**Exercise task**
Copy out every line in the material below that contains the string "rule", matching uppercase and lowercase exactly.

--------------------------------

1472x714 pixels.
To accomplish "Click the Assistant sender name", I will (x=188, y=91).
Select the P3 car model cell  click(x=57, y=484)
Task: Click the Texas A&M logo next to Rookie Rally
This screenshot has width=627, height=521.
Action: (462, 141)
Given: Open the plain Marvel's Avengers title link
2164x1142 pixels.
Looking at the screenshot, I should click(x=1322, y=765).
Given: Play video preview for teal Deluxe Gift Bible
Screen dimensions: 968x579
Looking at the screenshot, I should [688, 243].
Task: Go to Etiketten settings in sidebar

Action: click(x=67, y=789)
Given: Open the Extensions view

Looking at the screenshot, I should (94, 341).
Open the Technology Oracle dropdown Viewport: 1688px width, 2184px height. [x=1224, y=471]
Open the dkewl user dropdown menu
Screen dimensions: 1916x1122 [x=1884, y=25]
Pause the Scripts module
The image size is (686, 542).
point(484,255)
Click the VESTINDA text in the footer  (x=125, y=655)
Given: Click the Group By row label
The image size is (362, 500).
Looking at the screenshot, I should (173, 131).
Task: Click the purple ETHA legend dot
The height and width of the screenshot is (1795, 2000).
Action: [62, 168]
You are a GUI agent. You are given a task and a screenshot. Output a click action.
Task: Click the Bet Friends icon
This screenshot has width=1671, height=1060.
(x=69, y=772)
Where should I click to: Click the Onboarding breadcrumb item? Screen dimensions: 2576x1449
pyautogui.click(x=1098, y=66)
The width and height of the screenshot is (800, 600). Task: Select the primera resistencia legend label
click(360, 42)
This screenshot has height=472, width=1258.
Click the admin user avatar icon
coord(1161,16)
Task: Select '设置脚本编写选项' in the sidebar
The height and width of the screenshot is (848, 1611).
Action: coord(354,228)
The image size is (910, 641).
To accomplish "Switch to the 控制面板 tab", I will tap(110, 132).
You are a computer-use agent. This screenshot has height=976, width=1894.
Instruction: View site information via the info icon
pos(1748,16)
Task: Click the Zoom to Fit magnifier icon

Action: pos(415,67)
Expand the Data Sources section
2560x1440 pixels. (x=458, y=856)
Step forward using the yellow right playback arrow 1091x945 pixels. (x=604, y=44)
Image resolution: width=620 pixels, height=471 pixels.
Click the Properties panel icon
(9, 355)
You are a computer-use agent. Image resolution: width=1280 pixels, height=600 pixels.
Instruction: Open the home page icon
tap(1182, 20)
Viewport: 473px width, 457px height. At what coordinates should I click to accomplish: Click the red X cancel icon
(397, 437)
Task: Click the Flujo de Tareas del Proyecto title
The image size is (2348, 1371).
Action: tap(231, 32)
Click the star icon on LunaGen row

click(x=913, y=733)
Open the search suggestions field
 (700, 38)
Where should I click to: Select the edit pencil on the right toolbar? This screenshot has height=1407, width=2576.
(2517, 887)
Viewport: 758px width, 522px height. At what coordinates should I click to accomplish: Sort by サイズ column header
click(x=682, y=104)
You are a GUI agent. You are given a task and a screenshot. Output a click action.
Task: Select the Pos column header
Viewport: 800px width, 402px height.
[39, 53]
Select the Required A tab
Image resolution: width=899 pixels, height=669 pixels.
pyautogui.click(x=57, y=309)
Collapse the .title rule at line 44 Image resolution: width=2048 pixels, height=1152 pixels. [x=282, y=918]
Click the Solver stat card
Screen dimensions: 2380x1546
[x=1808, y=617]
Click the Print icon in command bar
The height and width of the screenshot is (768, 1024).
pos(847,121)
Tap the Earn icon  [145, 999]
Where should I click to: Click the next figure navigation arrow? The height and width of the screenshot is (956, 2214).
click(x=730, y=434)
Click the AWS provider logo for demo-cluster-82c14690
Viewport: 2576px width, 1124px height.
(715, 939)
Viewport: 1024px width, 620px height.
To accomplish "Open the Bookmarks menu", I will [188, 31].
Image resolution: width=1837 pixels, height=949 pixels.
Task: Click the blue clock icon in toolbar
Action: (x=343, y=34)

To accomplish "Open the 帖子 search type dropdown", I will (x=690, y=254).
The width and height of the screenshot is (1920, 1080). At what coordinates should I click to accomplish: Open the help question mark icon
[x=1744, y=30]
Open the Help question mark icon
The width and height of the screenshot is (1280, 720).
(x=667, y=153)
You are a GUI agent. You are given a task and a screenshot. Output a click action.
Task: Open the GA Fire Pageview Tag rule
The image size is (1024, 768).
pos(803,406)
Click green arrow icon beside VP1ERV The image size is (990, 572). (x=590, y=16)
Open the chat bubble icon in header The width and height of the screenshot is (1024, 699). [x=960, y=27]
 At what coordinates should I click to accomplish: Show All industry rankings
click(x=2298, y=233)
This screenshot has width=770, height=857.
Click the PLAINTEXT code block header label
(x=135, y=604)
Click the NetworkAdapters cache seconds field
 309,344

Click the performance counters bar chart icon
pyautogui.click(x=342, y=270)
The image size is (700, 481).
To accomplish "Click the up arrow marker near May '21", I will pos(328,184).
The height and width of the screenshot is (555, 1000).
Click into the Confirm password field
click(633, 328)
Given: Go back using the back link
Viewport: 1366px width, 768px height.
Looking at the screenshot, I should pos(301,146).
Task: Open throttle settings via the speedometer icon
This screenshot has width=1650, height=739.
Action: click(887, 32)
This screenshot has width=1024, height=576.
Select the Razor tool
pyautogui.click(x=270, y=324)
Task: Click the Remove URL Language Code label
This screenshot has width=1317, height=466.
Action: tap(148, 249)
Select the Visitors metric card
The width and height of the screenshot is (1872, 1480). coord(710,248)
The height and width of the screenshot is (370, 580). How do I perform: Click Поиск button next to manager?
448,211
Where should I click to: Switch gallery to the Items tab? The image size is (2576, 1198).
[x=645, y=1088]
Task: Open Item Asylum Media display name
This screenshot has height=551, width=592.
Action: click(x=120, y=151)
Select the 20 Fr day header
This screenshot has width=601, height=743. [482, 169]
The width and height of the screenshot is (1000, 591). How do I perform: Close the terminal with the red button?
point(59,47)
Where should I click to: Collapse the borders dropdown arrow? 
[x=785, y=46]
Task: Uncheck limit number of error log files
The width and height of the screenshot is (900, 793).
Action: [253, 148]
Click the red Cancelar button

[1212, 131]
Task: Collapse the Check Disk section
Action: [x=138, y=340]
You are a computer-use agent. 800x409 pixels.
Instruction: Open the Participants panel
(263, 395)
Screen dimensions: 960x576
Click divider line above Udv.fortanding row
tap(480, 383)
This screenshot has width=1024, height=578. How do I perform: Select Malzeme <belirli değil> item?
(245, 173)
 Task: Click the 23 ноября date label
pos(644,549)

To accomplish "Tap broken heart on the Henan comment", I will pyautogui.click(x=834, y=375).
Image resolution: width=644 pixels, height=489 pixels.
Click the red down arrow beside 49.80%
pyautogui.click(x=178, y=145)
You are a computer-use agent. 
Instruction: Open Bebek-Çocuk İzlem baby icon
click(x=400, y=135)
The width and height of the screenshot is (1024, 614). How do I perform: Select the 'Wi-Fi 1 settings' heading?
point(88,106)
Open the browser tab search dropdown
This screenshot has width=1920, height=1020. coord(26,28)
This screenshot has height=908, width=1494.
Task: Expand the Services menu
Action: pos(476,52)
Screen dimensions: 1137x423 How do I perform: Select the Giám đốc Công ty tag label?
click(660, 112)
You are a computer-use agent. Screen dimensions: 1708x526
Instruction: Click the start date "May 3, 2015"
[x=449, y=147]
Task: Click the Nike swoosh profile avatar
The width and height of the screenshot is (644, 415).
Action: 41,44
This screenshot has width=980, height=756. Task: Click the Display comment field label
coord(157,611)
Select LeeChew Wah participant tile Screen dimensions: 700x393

--------------------------------

**Written response**
Collapse the .title rule at line 44 Image resolution: width=2048 pixels, height=1152 pixels. [x=282, y=918]
Task: Open the GA Fire Pageview Tag rule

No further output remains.